Joss quickly outlined what had transpired. "So, if not for Poc, I'd still be wandering around in the woods."
"Oh, dear. This is going to cause trouble, I fear, just the sort of display Turtle Snake loves to put on," Charity said. "He will tell everyone the white man's magic has placed a curse on the boy's eyesight through those spectacles and it must be cast out before everyone in the
idalwa
is struck blind."
"That's absurd! All he need do is give me back my eyeglasses," Joss replied indignantly.
Barbara patted her arm sympathetically. "I think it wise to let Grandma Charity handle this, Jocelyn."
While waiting for Charity to return, Joss dug out her spare pair of spectacles and as an extra precaution, put drops in her eyes so she could see.
* * * *
About half the town turned out the following afternoon to watch Turtle Snake cast out the curse in Joss's spectacles, which were sitting atop a huge drum placed in the center of the public square. The performance took several hours and involved a great deal of chanting, incantation and dancing before the cursed object could safely be returned to its owner.
She was torn between acute embarrassment and righteous anger when Turtle Snake brought the eyeglasses, suspended on top of that long decorated pole of his. He poked it in her direction and she snatched the spectacles from it, feeling like a fool with so many people watching her.

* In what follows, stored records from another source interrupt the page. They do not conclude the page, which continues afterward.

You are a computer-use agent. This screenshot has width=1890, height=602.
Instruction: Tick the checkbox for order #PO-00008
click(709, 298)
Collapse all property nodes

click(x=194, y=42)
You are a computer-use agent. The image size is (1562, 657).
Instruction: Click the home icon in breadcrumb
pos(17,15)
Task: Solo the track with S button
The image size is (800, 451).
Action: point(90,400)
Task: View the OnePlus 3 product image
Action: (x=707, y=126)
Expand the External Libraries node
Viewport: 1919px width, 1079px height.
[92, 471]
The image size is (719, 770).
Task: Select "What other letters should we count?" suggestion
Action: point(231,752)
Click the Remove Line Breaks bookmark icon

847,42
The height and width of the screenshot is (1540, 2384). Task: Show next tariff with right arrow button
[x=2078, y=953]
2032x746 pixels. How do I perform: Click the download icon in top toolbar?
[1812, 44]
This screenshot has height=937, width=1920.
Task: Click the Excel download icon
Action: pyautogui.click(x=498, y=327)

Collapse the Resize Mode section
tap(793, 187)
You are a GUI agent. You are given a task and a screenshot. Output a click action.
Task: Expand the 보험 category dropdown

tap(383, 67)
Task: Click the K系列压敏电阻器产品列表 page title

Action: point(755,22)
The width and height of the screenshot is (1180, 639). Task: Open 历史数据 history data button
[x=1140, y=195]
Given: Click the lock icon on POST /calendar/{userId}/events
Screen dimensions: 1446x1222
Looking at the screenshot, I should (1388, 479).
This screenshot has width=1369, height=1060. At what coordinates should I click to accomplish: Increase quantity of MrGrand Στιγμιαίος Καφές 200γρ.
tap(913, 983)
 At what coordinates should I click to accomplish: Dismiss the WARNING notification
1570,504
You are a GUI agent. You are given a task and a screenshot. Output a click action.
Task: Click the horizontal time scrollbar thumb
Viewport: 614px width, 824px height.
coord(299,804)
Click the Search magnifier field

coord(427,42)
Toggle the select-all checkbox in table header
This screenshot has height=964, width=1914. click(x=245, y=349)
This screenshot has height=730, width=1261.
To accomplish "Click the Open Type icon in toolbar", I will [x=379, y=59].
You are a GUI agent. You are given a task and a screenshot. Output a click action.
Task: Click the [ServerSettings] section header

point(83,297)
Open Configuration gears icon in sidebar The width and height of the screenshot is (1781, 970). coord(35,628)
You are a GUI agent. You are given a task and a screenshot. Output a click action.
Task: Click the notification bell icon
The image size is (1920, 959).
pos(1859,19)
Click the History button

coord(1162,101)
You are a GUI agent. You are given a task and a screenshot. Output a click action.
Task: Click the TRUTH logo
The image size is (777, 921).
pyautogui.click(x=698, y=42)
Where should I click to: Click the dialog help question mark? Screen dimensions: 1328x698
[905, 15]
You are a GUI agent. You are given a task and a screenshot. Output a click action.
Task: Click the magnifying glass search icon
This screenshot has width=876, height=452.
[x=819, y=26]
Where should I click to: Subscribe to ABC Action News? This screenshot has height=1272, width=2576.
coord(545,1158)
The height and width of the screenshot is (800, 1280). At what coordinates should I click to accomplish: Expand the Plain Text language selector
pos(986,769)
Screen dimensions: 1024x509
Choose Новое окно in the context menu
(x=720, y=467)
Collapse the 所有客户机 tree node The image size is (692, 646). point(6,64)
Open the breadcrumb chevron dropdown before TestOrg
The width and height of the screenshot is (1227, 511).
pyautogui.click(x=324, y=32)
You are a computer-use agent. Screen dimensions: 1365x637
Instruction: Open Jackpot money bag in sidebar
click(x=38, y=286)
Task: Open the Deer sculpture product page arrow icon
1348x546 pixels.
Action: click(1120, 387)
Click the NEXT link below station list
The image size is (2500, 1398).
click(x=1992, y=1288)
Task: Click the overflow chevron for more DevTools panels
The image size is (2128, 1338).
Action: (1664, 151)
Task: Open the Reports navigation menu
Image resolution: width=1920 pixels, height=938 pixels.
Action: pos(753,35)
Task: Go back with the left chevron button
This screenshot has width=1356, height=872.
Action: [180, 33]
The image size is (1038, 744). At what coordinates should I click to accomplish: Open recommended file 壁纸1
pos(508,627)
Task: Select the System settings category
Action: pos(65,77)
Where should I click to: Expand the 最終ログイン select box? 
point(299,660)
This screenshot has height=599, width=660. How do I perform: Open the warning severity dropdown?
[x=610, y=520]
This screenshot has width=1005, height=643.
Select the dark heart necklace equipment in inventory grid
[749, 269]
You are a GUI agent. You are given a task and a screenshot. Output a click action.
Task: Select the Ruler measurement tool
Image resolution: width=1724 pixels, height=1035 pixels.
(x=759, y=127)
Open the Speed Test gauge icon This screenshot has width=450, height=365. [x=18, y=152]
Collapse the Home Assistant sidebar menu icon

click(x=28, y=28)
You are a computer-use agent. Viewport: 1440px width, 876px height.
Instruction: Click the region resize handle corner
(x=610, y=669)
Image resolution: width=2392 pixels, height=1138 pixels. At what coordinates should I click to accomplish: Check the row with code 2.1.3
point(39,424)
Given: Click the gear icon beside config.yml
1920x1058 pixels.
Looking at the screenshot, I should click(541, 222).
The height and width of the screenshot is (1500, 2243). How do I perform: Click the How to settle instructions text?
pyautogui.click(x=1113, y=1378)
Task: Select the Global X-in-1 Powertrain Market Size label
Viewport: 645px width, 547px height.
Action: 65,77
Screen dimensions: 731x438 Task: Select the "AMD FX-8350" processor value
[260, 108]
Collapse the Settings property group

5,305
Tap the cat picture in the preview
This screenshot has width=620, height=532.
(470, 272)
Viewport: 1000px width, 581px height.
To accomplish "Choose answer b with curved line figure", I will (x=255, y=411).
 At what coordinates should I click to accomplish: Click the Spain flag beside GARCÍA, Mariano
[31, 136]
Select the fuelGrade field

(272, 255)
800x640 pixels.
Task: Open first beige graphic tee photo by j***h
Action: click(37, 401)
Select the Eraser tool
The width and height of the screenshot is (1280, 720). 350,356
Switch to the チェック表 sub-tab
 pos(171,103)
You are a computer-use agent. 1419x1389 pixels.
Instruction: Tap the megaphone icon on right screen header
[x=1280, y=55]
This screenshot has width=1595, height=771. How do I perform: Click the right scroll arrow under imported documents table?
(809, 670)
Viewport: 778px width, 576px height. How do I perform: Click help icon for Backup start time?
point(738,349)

"What should I say?" she whispered to Barbara.
"A simple thank-you would suffice," Alex replied, moving through the crowd toward her.
"Alex," she squealed in surprise. He took her arm pro- prietarily as he exchanged a few words with Turtle Snake and the other religious leaders, then led her back into Charity's house. Devon and Barbara faced each other outside the doorway.
Alex could hear his father saying, "I should have known you'd not remain behind like a sensible, obedient wife." The rueful resignation in Devon's voice did not match Alex's mood. His parents were always overjoyed to see each other. At that moment he was not certain if he wanted to hug Joss or throttle her.
Recovering herself a bit, Joss turned to Alex as he moved into the shadows of the interior. He still had a firm hold on her arm. "When did you return?" was all she could think to say.
Idiot.
"Not soon enough to prevent you from getting into all sorts of trouble, apparently," he responded, going on the offensive. "I told you to remain in Savannah."
"You did no such thing. You merely assumed that I would," she retorted, stung by his cool greeting. He did not want her to be here. Well, fine. She didn't want to be here either now that it was too late to do anything about the regrettable fact.
"I also assumed you'd have enough sense not to meddle in Muskogee religious taboos."
"I wasn't meddling—that horrid man stole my glasses, preaching some sort of twaddle about their being cursed."
"Only after you let a boy look through them and get frightened half to death."
"I was only trying to be helpful," she said as her anger built. This was so unjust.
"Helpful?" He harrumphed. "And were you being helpful to my uncle when you gave him a lecture on the evil of liquor after observing his morning Black Drink ritual."
Someone must have told Alex. Her cheeks flamed as she recalled the humiliating blunder. Early this morning she and Poc had been taking a leisurely walk about the perimeter of the village, when she had chanced to see a tall, reed-thin man swilling something from a gourd. The fellow had given a loud belch, doubled over and retched. He was still at it when an incensed Joss had reached his side. She had witnessed the scene far too often about the streets in London—poor wretches suffering the effects of overindulgence.
As the man straightened, wiping his mouth, Joss launched into an impassioned sermon on the evil of strong spirits and drunkenness. She earnestly urged the offender to follow the path of sobriety.
The elderly man had stared at her curiously. He obviously did not understand English. Joss silently cursed her limited Muskogee vocabulary. But she refused to give over this poor benighted creature to the demons of drink. She thought for a moment and then began to pantomime. She swilled from an imaginary cup, staggered about, pretended to vomit, and then collapsed on the ground. She arose, then gazed into the man's eyes, which oddly enough reminded her of Grandmother Charity's.